* Task goal:
All records that follow are to be output exactly.

* Task input:
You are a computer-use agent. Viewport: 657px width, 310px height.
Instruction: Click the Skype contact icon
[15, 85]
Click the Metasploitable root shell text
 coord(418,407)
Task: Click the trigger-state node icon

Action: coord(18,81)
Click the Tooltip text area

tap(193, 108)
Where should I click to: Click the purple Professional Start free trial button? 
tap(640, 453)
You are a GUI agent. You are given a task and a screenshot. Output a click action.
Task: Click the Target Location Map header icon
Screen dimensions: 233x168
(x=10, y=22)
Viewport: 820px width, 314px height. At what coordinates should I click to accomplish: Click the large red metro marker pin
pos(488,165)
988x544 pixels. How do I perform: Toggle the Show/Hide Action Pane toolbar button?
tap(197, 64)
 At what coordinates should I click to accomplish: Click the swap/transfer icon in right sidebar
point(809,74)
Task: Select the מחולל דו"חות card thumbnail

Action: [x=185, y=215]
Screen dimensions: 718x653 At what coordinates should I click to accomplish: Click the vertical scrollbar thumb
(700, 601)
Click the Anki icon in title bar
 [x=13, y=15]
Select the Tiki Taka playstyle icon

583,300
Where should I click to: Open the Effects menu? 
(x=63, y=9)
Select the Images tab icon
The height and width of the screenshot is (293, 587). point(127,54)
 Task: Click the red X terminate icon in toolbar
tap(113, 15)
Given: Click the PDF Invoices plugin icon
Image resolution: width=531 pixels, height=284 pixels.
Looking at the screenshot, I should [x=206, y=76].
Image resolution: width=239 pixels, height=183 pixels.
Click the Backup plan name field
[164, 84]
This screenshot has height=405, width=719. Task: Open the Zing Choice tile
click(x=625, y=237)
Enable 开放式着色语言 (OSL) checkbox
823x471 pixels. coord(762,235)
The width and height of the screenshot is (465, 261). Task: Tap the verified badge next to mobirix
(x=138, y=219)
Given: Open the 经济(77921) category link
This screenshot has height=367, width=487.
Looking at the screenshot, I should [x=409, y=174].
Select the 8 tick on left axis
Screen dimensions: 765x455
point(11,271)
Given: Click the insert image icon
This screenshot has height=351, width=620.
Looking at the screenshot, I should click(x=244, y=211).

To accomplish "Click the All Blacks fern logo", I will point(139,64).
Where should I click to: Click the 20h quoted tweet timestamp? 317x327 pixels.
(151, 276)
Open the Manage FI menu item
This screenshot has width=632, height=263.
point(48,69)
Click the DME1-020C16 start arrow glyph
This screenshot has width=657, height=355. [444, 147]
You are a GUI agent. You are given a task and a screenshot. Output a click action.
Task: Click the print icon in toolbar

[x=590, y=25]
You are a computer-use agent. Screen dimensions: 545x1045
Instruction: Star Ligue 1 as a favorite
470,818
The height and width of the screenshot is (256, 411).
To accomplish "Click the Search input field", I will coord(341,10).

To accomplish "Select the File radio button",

* Exercise output:
You are a computer-use agent. Viewport: 657px width, 310px height.
Instruction: Click the Skype contact icon
[15, 85]
Click the Metasploitable root shell text
 coord(418,407)
Task: Click the trigger-state node icon

Action: coord(18,81)
Click the Tooltip text area

tap(193, 108)
Where should I click to: Click the purple Professional Start free trial button? 
tap(640, 453)
You are a GUI agent. You are given a task and a screenshot. Output a click action.
Task: Click the Target Location Map header icon
Screen dimensions: 233x168
(x=10, y=22)
Viewport: 820px width, 314px height. At what coordinates should I click to accomplish: Click the large red metro marker pin
pos(488,165)
988x544 pixels. How do I perform: Toggle the Show/Hide Action Pane toolbar button?
tap(197, 64)
 At what coordinates should I click to accomplish: Click the swap/transfer icon in right sidebar
point(809,74)
Task: Select the מחולל דו"חות card thumbnail

Action: [x=185, y=215]
Screen dimensions: 718x653 At what coordinates should I click to accomplish: Click the vertical scrollbar thumb
(700, 601)
Click the Anki icon in title bar
 [x=13, y=15]
Select the Tiki Taka playstyle icon

583,300
Where should I click to: Open the Effects menu? 
(x=63, y=9)
Select the Images tab icon
The height and width of the screenshot is (293, 587). point(127,54)
 Task: Click the red X terminate icon in toolbar
tap(113, 15)
Given: Click the PDF Invoices plugin icon
Image resolution: width=531 pixels, height=284 pixels.
Looking at the screenshot, I should [x=206, y=76].
Image resolution: width=239 pixels, height=183 pixels.
Click the Backup plan name field
[164, 84]
This screenshot has height=405, width=719. Task: Open the Zing Choice tile
click(x=625, y=237)
Enable 开放式着色语言 (OSL) checkbox
823x471 pixels. coord(762,235)
The width and height of the screenshot is (465, 261). Task: Tap the verified badge next to mobirix
(x=138, y=219)
Given: Open the 经济(77921) category link
This screenshot has height=367, width=487.
Looking at the screenshot, I should [x=409, y=174].
Select the 8 tick on left axis
Screen dimensions: 765x455
point(11,271)
Given: Click the insert image icon
This screenshot has height=351, width=620.
Looking at the screenshot, I should click(x=244, y=211).

To accomplish "Click the All Blacks fern logo", I will point(139,64).
Where should I click to: Click the 20h quoted tweet timestamp? 317x327 pixels.
(151, 276)
Open the Manage FI menu item
This screenshot has width=632, height=263.
point(48,69)
Click the DME1-020C16 start arrow glyph
This screenshot has width=657, height=355. [444, 147]
You are a GUI agent. You are given a task and a screenshot. Output a click action.
Task: Click the print icon in toolbar

[x=590, y=25]
You are a computer-use agent. Screen dimensions: 545x1045
Instruction: Star Ligue 1 as a favorite
470,818
The height and width of the screenshot is (256, 411).
To accomplish "Click the Search input field", I will coord(341,10).

To accomplish "Select the File radio button",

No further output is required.